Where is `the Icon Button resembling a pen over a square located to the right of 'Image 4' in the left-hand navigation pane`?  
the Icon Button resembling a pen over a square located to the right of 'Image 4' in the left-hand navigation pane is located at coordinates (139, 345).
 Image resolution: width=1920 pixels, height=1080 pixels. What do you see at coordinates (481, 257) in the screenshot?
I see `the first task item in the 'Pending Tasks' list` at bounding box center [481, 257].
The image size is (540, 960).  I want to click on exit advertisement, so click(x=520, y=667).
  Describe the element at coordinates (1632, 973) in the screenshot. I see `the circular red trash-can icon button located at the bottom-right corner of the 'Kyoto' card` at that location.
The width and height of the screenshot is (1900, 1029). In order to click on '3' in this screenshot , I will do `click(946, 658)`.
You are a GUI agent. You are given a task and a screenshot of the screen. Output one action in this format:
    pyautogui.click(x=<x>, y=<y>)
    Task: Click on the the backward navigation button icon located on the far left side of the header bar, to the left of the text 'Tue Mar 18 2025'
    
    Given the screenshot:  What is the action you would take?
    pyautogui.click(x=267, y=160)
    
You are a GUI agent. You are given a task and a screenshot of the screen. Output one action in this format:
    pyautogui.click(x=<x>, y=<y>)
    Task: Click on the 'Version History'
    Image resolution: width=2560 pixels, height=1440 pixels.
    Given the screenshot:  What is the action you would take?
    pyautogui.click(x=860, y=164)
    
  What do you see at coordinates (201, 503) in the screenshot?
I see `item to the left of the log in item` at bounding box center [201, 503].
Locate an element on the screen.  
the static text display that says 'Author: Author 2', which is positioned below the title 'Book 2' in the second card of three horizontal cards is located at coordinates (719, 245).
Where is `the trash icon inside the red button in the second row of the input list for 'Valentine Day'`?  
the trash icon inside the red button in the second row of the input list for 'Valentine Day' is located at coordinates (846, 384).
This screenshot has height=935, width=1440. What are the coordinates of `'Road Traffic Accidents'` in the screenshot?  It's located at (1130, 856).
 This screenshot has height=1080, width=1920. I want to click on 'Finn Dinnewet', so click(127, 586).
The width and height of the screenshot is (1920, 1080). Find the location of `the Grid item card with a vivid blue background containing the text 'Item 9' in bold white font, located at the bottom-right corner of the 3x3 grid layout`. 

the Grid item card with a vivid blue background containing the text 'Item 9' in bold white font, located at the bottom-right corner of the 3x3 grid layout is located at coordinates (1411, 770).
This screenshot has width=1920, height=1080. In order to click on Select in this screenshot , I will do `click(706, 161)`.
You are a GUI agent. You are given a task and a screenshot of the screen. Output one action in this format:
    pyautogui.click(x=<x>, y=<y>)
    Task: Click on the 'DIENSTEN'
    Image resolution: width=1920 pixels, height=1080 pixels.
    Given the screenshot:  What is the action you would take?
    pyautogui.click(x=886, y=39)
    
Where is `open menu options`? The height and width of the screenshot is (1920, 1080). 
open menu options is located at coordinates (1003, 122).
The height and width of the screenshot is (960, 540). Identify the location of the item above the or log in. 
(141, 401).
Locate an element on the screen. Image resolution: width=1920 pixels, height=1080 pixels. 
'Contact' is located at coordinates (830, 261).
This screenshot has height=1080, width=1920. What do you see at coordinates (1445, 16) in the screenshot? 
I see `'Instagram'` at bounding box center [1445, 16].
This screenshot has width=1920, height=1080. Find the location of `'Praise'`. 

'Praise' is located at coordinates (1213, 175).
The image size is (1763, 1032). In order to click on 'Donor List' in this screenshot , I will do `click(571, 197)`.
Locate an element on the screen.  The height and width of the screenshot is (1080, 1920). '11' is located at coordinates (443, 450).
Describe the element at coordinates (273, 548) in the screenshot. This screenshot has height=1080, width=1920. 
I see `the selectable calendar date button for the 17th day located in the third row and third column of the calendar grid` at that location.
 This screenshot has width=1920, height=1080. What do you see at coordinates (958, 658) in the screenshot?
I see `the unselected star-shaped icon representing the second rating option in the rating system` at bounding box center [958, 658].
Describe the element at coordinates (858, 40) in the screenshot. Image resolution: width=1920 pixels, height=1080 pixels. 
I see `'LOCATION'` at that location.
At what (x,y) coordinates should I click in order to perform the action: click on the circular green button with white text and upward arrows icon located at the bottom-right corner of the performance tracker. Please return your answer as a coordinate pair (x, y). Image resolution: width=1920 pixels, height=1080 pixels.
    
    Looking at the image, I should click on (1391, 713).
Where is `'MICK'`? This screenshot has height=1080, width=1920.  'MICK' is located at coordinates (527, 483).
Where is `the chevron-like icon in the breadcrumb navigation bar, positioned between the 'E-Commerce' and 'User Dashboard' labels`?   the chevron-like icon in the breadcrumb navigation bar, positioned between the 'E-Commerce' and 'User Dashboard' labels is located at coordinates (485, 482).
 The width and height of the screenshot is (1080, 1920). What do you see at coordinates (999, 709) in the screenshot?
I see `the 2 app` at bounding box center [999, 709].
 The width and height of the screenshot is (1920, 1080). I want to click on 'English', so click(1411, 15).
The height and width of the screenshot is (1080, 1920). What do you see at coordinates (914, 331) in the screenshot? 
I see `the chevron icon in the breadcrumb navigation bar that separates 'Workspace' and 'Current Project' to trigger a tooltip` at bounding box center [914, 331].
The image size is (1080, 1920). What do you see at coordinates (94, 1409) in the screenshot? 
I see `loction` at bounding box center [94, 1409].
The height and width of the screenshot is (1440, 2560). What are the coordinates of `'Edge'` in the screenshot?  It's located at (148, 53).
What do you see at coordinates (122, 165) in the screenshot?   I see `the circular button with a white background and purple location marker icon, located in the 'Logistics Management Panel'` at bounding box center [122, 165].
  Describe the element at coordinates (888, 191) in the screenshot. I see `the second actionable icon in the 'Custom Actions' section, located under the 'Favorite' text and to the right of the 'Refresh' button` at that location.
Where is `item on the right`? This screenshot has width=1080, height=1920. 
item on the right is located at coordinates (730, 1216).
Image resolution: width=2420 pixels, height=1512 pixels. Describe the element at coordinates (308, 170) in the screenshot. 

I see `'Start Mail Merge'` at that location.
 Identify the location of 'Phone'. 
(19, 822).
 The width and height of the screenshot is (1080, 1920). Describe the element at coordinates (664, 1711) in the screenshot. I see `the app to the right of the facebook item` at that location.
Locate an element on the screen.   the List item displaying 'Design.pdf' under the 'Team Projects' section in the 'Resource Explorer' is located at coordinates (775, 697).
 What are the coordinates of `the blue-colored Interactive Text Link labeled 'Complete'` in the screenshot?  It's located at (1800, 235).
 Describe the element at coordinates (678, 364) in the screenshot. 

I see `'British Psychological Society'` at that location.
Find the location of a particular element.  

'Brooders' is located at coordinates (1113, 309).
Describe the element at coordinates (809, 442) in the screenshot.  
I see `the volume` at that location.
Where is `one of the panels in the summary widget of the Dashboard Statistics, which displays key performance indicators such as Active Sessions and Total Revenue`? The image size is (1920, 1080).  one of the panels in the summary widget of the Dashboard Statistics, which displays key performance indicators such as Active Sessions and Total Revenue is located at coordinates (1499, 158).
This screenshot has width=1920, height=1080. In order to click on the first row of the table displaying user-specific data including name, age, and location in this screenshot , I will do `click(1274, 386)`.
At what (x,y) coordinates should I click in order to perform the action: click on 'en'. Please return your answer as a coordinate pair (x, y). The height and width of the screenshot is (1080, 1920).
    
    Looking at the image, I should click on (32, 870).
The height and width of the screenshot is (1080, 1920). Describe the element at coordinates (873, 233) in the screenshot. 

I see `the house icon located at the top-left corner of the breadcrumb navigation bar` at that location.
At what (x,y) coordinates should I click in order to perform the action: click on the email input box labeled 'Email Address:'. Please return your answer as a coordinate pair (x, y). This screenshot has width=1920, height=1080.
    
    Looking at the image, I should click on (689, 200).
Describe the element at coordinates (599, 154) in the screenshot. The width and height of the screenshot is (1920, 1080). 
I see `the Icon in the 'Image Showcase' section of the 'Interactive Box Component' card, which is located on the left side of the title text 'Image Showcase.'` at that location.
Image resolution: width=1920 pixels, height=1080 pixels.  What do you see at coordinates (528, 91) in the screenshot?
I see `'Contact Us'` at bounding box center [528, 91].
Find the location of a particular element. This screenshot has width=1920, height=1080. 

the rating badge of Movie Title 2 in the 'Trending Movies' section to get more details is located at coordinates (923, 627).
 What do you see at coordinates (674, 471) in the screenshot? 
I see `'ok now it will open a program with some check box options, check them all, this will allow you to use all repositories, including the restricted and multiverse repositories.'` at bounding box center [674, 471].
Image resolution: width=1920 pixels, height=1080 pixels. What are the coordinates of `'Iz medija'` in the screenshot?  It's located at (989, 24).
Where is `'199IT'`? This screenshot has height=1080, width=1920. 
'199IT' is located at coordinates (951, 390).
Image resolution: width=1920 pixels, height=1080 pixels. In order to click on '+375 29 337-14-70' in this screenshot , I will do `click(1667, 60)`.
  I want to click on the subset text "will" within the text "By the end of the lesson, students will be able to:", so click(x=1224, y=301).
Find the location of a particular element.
________
◆ Written task
Please lay out the lines from the one containing "What do you see at coordinates (201, 503)" through the one containing "coordinates (846, 384).", both included, as a Markdown table with the columns Number and Line. Put one line in each table row and leave out any blank lines.

◆ Reply
| Number | Line |
|---|---|
| 1 |   What do you see at coordinates (201, 503) in the screenshot? |
| 2 | I see `item to the left of the log in item` at bounding box center [201, 503]. |
| 3 | Locate an element on the screen.   |
| 4 | the static text display that says 'Author: Author 2', which is positioned below the title 'Book 2' in the second card of three horizontal cards is located at coordinates (719, 245). |
| 5 | Where is `the trash icon inside the red button in the second row of the input list for 'Valentine Day'`?   |
| 6 | the trash icon inside the red button in the second row of the input list for 'Valentine Day' is located at coordinates (846, 384). |